There is an increase in volume and enthalpy during vapourization.
When the pressure is reduced to 0.006112 bars, the melting and boiling temperatures become equal. And the changes of phase, Ice-Water-Steam, is represented by a single horizontal line (line BCF). The temperature at which this occurs is known as the triple point. And the line (line BCF) is called the triple point line. For water, the triple point is at 273K. If the pressure is reduced still further, the ice instead of melting, sublimates directly into steam.
When the heating at a pressure above atmospheric pressure, the following changes are observed:-
There is a considerable drop in melting point.

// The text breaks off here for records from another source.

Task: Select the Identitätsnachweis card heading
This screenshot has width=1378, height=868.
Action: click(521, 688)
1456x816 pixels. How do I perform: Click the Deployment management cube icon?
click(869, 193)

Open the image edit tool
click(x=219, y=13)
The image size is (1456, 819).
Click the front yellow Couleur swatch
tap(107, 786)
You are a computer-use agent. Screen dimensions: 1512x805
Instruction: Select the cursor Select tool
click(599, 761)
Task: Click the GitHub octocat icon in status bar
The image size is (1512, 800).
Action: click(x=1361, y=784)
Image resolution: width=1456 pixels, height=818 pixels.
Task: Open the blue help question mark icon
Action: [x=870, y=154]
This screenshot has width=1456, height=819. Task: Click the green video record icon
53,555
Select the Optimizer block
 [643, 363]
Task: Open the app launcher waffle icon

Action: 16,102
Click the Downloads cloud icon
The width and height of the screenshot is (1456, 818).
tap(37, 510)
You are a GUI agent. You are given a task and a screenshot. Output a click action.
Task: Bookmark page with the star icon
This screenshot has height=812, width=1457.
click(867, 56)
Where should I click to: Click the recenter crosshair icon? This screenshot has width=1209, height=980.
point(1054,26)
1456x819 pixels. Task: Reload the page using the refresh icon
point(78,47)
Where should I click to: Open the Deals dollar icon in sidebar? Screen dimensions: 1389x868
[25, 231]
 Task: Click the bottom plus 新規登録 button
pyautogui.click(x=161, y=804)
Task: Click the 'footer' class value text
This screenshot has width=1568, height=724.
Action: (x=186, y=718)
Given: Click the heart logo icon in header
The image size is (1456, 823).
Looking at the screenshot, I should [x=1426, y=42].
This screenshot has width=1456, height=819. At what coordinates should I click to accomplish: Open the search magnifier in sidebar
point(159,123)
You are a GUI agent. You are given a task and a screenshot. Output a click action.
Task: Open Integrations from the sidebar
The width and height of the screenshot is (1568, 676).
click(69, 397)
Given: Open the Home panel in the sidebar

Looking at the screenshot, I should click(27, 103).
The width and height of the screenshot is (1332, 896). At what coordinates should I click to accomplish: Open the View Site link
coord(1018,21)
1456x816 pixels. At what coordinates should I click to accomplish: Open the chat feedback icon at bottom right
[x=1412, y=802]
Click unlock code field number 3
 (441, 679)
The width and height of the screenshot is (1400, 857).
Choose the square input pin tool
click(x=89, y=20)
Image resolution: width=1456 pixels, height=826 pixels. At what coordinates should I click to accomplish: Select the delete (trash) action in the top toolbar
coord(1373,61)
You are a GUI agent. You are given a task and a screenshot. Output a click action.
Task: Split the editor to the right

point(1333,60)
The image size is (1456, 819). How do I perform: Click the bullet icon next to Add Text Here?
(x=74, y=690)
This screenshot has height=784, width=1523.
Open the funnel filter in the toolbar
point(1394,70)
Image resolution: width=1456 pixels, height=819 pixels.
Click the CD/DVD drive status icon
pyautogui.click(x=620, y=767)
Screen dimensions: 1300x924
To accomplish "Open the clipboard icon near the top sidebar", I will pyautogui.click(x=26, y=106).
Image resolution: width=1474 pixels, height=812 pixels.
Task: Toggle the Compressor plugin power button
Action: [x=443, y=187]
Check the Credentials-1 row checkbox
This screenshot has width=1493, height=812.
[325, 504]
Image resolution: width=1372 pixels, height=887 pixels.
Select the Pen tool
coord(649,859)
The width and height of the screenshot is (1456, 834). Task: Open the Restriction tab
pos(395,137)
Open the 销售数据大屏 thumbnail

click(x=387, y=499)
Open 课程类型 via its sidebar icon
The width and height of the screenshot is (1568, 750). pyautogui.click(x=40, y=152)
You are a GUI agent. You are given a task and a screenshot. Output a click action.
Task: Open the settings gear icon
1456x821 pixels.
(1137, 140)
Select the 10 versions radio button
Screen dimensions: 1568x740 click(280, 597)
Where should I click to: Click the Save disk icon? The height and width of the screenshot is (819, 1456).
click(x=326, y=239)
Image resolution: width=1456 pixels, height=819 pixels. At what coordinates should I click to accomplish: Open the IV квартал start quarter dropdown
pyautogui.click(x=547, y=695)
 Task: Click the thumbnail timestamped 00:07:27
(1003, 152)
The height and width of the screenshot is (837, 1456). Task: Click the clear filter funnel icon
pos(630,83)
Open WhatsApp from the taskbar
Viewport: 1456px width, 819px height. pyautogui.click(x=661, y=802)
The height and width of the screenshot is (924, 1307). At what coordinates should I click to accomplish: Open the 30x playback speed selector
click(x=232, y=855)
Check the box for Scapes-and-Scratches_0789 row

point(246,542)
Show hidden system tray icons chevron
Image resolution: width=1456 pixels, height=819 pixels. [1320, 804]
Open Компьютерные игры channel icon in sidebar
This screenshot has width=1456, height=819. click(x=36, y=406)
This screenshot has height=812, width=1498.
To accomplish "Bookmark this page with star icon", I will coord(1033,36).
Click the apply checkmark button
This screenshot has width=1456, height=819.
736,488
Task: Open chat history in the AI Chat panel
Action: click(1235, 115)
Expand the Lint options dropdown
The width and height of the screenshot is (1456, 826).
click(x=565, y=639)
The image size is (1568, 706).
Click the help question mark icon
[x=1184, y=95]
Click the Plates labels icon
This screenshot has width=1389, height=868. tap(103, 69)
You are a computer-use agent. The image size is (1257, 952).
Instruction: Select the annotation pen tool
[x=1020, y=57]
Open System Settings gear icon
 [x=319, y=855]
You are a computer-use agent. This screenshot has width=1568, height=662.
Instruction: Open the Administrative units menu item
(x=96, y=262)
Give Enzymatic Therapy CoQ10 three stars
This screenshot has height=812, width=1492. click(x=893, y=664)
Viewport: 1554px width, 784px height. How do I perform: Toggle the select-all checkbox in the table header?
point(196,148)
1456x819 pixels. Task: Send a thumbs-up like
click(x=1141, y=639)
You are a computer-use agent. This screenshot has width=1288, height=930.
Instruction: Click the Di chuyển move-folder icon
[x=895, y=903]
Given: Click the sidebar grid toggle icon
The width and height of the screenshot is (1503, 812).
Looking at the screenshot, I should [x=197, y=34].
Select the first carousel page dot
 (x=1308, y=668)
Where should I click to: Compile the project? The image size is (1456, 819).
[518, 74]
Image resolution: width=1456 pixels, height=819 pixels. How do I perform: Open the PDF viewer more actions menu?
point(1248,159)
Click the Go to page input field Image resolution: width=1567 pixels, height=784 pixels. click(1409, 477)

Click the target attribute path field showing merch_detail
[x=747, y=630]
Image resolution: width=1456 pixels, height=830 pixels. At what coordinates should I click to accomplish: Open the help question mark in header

There is a marked raise in boiling point.
There is a marked reduction in the volume and enthalpy during vapourization.
At a certain high pressure, the changes of volume fall to zero, and the change of phase from liquid to vapor become a point is known as the critical point. Where the latest hat to vaporization is zero. The properties at this point are known as the
Critical pressure ( 221.2 bar of water )
Critical temperature ( 647.3 K for water )
Critical volume ( 0.003m^3 / kg for water )
Heat and Heat Transfer
Heat is a form of energy in transfer, which gives us the sensation of warmth of hotness. The degree of hotness or coldness is known as temperature.
Heat is the form of energy that transfers from one body to another due to a temperature difference. Whenever a temperature gradient (temperature difference) exists, there is an energy transfer as heat transfer.
The direction of the heat transfer is taken from the high-temperature system to the low-temperature system. Heat flow into a system is taken to be positive, and heat flow out of a system is taken as negative.
MODES OF HEAT TRANSFER
There are three different modes that heat transfer can occur such as.,
Conduction is the form of heat transfer through a body that occurs without any
movement of the body; it is a result of molecular (electron) action. The relative capacity
of a material to conduct heat is known as its conductivity.
Convection is the form of heat transfer that results from gross movements of
liquids or gases. convection is the most important mechanism of energy transfer
between a solid surface and a liquid or a gas.
According to the mode of motivating flow, convection heat tranfer is classified
1. Free convection or natural convection
2. Forced convection
Thermal radiation is the form of heat transfer that occurs between two separated
bodies as a result of electromagnetic radiation (sometimes called wave motion). The
heat energy waves travel in straight lines from one body to another without effecting
the temperature of the medium through which they travel. Heat flows from sum to earth by this method.